Abbiamo perso l’ambizione

Porsi un obiettivo. Impegnarsi per raggiungerlo. Fallire. Riprovarci. Ricadere. Provarci di nuovo. Riuscirci. Ecco il processo che ci porta da un immaginario punto A a un punto B. Il processo di chi ha un obiettivo che può essere dettato da una passione, da un interesse o da una sfida, ma pur sempre un punto da raggiungere. Ma senza l’ambizione non solo non si arriva da nessuna parte, si rischia di non incominciare nemmeno.
E guardandoci intorno viene il sospetto che molti l’ambizione l’hanno persa. Fortunatamente ci sono tante persone che di ambizioni ne hanno eccome e che per quell’ambizione lottano quotidianamente. Ma ce ne sono altrettante che la perdono strada facendo, se mai l’hanno avuta. Un curioso fenomeno che sembra in crescita. Si preferisce vivacchiare, ci si siede di fronte alla prima difficoltà o ci si accontenta. Porsi un traguardo? Avere un interesse? Puntare in alto? Lo si fa sempre meno.
Perché si finisce a fare ciò? Perché si arriva a un punto in cui si scopre che per eccellere bisogna far fatica. E con fatica intendo proprio la fatica a 360°: fisica, mentale, dolore, delusione, cadute e risalite.
In qualsiasi ambito della vita, che sia lo sport, lo studio o l’attività professionale, nella nostra epoca, abbiamo preso una piega che ci porta ad accontentarci di quel che arriva, per caso o per fortuna. E invece no. E’ necessario provarci. Provare a raggiungere il premio più grande: la vittoria. Poi magari non ci si riuscirà. Ovvio, non tutti possono vincere. Ma almeno si avrà la consapevolezza di averci provato. Le cose non piovono addosso e, contrariamente a quanto guru e pubblicità ci suggeriscono, bisogna andare a prendersele.

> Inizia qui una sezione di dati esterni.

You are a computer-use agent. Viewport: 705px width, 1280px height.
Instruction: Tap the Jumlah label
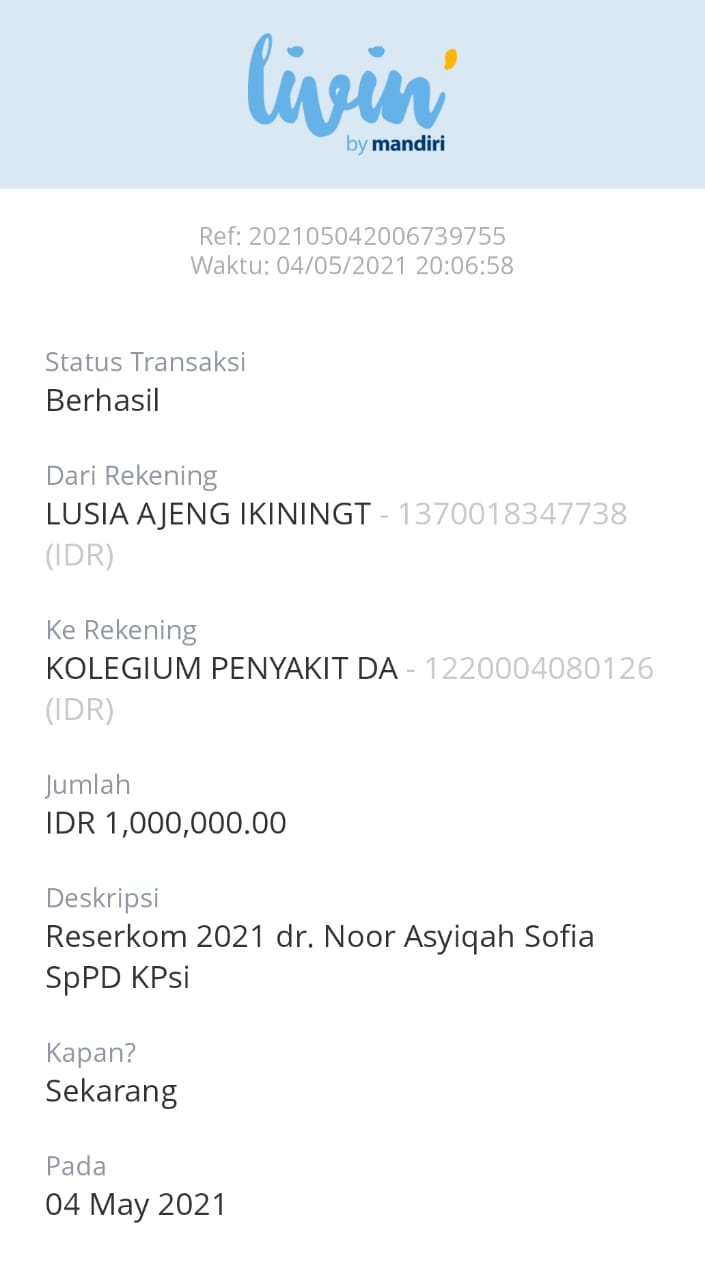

Un mio collega americano (Jim Afremow) dice: “Non pensare mai a meno che all’oro”. E io penso che sia vero. Troppo spesso a scuola e in palestra ci insegnano a fare del nostro meglio. Ma fare del proprio meglio è la base. Ci mancherebbe. Se nemmeno così fosse, potremmo tranquillamente stare a casa. A volte, però, quel “fare del proprio meglio” rischia di diventare un alibi di fronte agli insuccessi, una medicina preventiva nel caso le cose andassero male. Lo so che questo può suonare impopolare. Se ci pensiamo bene però nell’espressione “fare del proprio meglio” c’è un vuoto di significato. Che cos’è il “mio meglio”? È un concetto indefinito, non quantificabile, e per questo non può dare una direzione. Se non so che voglio arrivare primo, se non mi faccio smuovere dall’ambizione di arrivare in cima non andrò da nessuna parte. E l’ambizione è il punto di partenza, è la voglia di eccellere, che poco ha a che fare con un generico “proprio meglio”. Semmai è quella spinta che ci fa andare avanti anche se non abbiamo voglia, anche se tutto è difficile e qualche volta si cade. A patto che si sappia dove si vuole arrivare, senza riserve e senza alibi, se scegliamo la strada dell’ambizione scegliamo la strada del provarci davvero.
Quindi lottate, gente, lottate. Perché dover fare i conti con una sconfitta non sarà nulla rispetto al vivere col rimpianto e la frustrazione di non averci nemmeno provato.